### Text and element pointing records
+ + +
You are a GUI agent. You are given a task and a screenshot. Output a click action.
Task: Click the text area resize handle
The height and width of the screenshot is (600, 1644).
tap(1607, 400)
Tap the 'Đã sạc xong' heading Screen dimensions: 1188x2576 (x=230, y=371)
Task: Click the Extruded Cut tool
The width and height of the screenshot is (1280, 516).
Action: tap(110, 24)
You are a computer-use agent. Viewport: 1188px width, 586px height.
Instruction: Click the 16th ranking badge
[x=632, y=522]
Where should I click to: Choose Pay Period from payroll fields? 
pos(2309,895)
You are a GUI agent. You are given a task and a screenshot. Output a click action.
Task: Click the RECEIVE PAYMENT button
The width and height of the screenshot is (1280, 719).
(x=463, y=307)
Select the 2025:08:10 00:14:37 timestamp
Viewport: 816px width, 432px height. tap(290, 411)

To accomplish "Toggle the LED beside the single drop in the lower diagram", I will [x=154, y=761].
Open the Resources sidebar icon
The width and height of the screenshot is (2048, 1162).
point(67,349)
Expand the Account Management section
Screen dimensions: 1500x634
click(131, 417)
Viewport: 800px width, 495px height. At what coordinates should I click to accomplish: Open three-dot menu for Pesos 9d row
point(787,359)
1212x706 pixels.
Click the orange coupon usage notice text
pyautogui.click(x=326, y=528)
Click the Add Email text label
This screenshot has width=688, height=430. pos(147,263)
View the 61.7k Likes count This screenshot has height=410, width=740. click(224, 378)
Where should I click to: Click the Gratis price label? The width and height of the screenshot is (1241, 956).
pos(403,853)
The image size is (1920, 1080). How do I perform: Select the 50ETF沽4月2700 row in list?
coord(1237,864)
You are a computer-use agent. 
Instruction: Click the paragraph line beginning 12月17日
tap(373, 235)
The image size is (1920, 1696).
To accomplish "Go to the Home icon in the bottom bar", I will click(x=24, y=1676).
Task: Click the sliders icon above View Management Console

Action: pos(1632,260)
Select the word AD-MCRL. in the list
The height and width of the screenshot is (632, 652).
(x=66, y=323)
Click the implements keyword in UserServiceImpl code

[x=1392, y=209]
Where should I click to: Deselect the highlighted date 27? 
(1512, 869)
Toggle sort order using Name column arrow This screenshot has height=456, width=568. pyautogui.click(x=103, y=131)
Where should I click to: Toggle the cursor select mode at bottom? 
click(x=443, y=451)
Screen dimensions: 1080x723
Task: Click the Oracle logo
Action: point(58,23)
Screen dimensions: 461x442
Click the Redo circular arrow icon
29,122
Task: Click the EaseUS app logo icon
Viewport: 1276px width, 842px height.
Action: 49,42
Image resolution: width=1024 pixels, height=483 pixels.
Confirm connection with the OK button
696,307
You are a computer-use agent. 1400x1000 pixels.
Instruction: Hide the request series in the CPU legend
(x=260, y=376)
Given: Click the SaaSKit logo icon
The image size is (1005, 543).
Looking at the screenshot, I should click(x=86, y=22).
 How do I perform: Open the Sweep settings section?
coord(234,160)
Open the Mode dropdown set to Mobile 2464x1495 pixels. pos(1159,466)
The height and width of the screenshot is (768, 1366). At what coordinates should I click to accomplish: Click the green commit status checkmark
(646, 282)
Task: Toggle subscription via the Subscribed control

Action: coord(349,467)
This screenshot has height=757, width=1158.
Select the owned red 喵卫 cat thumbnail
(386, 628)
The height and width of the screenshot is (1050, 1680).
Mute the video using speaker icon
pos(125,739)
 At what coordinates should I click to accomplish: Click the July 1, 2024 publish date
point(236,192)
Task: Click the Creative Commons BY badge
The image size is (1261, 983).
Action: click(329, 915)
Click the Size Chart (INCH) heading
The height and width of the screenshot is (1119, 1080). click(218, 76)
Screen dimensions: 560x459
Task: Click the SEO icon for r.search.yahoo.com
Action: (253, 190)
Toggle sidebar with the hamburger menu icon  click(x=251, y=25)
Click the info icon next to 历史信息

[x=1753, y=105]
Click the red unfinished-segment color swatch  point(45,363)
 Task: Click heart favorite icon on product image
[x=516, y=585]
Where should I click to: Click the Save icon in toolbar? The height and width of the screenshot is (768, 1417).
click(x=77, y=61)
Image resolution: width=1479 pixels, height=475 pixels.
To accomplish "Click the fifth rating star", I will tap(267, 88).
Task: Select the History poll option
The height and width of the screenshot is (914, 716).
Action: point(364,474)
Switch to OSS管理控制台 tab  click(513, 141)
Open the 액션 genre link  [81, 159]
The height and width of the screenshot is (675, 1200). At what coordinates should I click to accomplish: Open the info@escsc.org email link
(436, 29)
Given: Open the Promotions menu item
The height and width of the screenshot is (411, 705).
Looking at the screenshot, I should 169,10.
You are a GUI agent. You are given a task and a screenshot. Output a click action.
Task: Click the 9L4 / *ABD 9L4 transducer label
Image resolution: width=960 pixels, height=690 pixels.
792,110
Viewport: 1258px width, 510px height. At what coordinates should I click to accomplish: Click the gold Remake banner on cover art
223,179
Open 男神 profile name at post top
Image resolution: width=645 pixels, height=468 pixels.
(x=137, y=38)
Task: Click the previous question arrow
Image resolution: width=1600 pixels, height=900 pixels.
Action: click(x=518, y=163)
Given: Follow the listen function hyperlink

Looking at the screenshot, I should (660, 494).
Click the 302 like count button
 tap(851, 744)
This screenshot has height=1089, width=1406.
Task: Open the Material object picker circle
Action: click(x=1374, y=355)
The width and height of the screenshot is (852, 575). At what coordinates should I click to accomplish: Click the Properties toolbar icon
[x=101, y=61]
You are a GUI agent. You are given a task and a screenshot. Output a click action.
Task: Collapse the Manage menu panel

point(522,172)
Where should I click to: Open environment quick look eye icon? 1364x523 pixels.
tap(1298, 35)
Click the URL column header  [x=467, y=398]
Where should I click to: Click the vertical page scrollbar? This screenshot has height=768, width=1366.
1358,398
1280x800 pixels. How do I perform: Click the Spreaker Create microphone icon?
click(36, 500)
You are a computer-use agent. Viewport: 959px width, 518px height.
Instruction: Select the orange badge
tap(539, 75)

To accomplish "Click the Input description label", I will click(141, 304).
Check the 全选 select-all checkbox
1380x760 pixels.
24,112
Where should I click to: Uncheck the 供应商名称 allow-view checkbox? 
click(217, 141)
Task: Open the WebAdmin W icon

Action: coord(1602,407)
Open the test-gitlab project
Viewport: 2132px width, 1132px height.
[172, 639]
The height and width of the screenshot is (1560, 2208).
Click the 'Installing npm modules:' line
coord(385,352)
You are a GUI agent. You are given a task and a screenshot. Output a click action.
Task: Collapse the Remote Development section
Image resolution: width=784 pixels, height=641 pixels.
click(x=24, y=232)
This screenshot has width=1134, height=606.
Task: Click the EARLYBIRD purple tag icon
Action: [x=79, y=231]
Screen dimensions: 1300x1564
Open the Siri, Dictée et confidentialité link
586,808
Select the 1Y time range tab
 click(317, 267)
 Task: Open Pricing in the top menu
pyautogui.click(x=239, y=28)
+ + +
### TASK PROMPT
Copy out everything in the listing above from the line containing "Click the red unfinished-segment" down to the line containing "Open the 액션", with both of those lines and every request included. Shift each coordinate in the answers by -135.

### EXPECTED OUTPUT
Click the red unfinished-segment color swatch  point(-90,228)
 Task: Click heart favorite icon on product image
[x=381, y=450]
Where should I click to: Click the Save icon in toolbar? The height and width of the screenshot is (768, 1417).
click(x=-58, y=-74)
Image resolution: width=1479 pixels, height=475 pixels.
To accomplish "Click the fifth rating star", I will tap(132, -47).
Task: Select the History poll option
The height and width of the screenshot is (914, 716).
Action: point(229,339)
Switch to OSS管理控制台 tab  click(378, 6)
Open the 액션 genre link  [-54, 24]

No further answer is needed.